I would imagine.. not.. but I'm clueless in this area, so don't take my word
as meaningful. I come to this thought because I think the scary thing about AI
is having a almost entirely foreign thought process, that reaches conclusions
we (humans) instinctively ruled out. It's the basic programmer joke of buying
eggs from the store _(I forget the syntax offhand haha)_.

Take global warming. What are the best ways to stop global warming, as fast as
possible? I imagine one of them is to wipe out all life as we know it,
assuming that doesn't create more atmospheric chemicals in the process. Mind
you, I'm not saying the AI will instantly become Skynet, but what I am saying
is that I think it can behave similar to "Skynet" without needing to have
motivations of it's own, or even motivations outside of what we have asked of
it. The road to ruin is laid with best intentions, right?
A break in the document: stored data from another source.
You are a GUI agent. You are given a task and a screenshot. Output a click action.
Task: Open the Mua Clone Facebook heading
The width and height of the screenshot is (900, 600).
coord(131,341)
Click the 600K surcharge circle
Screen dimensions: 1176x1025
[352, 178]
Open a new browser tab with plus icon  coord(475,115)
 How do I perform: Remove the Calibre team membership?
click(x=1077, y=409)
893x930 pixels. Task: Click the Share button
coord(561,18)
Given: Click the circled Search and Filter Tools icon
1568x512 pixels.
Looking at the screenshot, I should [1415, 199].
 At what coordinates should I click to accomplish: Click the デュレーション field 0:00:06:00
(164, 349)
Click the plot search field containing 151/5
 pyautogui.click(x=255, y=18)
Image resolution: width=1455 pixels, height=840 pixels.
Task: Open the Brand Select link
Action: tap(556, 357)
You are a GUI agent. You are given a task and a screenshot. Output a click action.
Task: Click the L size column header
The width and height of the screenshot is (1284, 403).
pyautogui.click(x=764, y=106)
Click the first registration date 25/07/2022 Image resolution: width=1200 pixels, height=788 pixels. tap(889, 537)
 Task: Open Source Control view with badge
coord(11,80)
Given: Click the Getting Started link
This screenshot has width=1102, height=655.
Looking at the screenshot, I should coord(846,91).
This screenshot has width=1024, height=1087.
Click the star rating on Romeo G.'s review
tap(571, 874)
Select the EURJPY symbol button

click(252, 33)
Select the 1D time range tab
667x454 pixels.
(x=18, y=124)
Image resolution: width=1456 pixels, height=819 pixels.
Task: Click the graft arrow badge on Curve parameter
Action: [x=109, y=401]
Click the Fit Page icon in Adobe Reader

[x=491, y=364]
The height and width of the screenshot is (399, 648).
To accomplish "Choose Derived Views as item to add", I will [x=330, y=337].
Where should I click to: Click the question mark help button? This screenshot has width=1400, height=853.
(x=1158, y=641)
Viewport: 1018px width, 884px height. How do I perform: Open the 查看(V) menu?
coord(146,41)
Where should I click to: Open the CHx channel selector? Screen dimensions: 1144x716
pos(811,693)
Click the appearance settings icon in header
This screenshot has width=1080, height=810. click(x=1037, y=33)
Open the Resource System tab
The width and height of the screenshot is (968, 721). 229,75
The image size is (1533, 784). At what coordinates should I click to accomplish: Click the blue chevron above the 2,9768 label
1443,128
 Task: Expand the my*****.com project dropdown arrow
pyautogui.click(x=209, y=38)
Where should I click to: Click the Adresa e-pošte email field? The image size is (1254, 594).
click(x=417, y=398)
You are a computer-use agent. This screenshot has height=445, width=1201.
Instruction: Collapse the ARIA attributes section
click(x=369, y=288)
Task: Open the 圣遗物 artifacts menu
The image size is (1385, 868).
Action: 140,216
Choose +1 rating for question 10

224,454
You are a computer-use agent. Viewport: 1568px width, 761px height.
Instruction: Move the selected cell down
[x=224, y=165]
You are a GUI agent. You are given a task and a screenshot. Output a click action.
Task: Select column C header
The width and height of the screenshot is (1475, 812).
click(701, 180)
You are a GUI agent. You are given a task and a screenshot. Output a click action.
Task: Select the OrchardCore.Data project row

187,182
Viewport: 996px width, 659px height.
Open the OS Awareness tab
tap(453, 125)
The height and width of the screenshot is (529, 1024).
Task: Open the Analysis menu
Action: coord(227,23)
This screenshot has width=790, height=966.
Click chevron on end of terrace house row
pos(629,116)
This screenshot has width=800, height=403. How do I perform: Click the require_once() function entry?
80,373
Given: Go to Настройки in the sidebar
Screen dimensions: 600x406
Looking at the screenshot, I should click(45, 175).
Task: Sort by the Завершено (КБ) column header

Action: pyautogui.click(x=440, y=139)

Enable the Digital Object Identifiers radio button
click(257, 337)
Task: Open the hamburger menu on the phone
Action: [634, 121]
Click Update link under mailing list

I'm not fear mongering, I'm quite looking forward to AI and I don't have much
fear of AI. Ultimately I think as terrifying as AI could become, humans will
be equally terrifying. Our technological advancements continue to give us more
and more power. If doom is coming due to technology, I don't see AI as the
only harbinger of doom.

------
icthysilia
Honestly, I think these kinds of fears are misguided at a certain level. What
you need to be worrying about is regulation and/or incentivization of human
behavior, not AI design.

Why?

Because typically people design things to solve a problem, and those problems
have constraints. Your automatic vacuum cleaner wouldn't try to kill you
because it wouldn't be equipped to do so, and to the extent that it might be
potentially deadly, it would be treated as an extension of pre-existing
problems (e.g., robotic lawn mowers can be deadly as a side-effect, but so can
mowing your lawn with an old-fashioned gas mower).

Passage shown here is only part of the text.